» **Data for the task**

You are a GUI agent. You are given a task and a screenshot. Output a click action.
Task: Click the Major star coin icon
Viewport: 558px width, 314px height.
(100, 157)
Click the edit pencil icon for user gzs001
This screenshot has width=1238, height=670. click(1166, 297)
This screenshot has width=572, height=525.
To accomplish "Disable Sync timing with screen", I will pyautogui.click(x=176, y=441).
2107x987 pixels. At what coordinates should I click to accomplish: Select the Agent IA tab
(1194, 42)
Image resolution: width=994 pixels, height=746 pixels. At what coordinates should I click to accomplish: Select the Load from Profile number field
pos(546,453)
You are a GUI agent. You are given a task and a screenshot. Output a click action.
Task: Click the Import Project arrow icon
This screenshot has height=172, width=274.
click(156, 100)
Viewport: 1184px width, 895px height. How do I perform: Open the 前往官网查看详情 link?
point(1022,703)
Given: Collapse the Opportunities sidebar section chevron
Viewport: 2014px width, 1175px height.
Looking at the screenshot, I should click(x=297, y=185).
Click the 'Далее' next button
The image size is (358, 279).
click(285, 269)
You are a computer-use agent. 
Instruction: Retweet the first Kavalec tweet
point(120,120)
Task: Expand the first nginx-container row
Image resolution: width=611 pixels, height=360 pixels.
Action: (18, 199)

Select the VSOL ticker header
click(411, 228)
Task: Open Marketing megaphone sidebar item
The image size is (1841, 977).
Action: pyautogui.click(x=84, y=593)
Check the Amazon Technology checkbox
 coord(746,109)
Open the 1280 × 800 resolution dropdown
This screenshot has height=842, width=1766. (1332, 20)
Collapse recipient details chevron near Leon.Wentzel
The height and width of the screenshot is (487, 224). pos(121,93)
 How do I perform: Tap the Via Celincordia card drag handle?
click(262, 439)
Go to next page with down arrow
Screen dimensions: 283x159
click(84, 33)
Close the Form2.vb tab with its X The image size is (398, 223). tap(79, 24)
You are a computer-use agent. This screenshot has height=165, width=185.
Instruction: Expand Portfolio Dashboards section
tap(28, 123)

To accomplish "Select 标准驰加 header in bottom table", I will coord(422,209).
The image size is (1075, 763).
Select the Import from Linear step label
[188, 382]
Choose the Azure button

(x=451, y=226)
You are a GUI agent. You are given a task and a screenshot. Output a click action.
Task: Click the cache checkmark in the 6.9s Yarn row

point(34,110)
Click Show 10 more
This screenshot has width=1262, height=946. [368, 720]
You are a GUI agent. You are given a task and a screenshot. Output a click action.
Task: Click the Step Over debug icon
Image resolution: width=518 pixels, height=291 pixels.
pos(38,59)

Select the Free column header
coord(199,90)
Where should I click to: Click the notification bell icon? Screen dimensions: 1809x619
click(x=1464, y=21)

» **Job**
State how many lines of the data above contain the word "resolution", giving only the number.

» **Task result**
4